Two Maines? The elites vs. everyone else

Two Maines?

The elites vs.

everyone else

I want to tell you a story. A story about the little guy.

Someone who didn’t go to the best school, sit in the corner office, drive the fast car, own the house on the beach, or fly in the luxury jet; someone who doesn’t walk the halls of power, or move the pieces in the "Game of Life."

This someone is afraid. Afraid of losing, and tired of being told what to do, by those who don’t care, and can’t see them through their tinted glasses of contempt.

It is a story about the people of America, written by one of the best researchers America has.

“There is a major estrangement between the political class and mainstream America,” writes Scott Rasmussen in his new book Mad as Hell, How the Tea Party Movement Is Fundamentally Remaking our Two Party System.

The Tea Party Movement, he says, has nothing to do with partisan politics, racism or nostalgia. It is a socially, ethnically and politically diverse group. It is remarkably broad-based and non-ideological and includes those who don’t have to be a member to understand its motives or agree with its goals.

The Movement has “everything to do with the everyday reality that mainstream America is experiencing, and to which the elite are essentially blind.”

That is a remarkable statement coming from one of America’s most respected political observers.
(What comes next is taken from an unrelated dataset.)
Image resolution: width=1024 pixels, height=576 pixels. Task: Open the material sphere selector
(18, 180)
In a perverse way, he says, “the politically connected elite and have become even wealthier” from the systematic destruction of jobs, savings and home values, due to globalization, the housing collapse and the financial meltdown. They can’t see why most American’s are upset. They aren’t living it.
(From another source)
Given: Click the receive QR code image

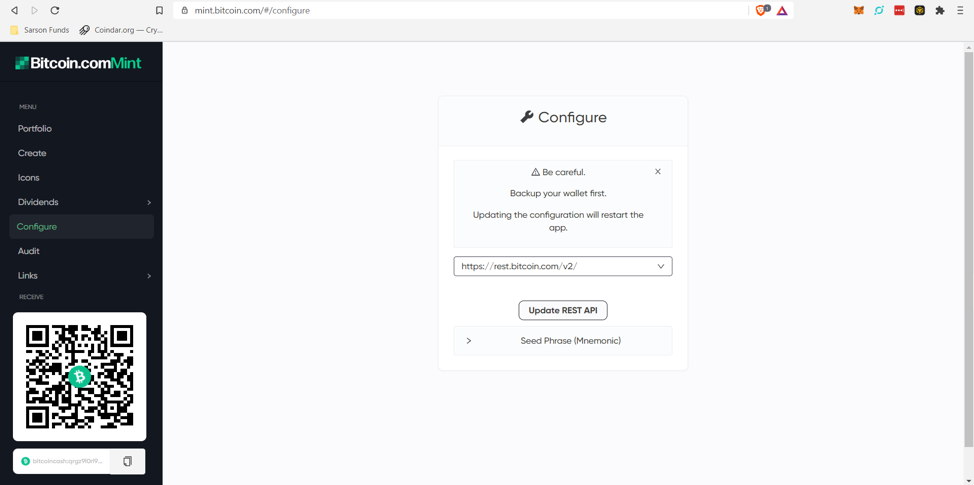Looking at the screenshot, I should coord(80,376).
This goes for especially centrist liberal and conservative elites.

Rasmussen defines the "political elite" as those few “incredibly influential individuals” who “by dint of their education, power, and insularity have become fabulously wealthy,” and powerful.

“The political elite is shockingly out of touch with mainstream America,” he adds. They are insulated from the economic devastation most people are experiencing, and witnessing in their own lives. While most people’s lives, and outlooks, have worsened, the elites’ has improved.

Why are the elite essentially blind?

His answer: The media. Responsible for reporting this, the media mostly live and “walk in the same circles,” according to Rasmussen, or aspire to. They look at America, and the world, in the same way. Their lives and outlook are similar.

“The close ties among the political elite in business, government and the media is a defining aspect of this incredibly powerful minority. And it allows them to collude in ways that infuriate the public,” says Rasmussen.

We don’t have to look outside Maine to see this. There are Two Maines.

The Maine Elite: The ones that have mansions and yachts between Cape Elizabeth and Bar Harbor. The ones that stalk, or occupy, the halls of Augusta, the Ivy League Colleges and the universities of Maine. That own the largest newspaper and the local TV stations. And, The Ones, that fly to and from Maine in luxury jets to Caribbean islands.

The-Other-Maine lives just about everywhere else: Mainstream Maine.

This Maine works two jobs to make ends meet. Sleeps little. Eats less. Worries.

Go. Walk the streets of Lewiston or Rumford. Drive the back roads between Parsonsfield and Princeton, Machias and Madawaska, and you will see a different Maine.

Run down farms, homes and trailers. Old shoes. Old cloths. Old trucks.

Talk to the people. Watch their eyes. Note their gestures.

These Mainers are angry, afraid and frustrated: Listen, they will tell you their stories.

They are the economic disaster that has become Maine.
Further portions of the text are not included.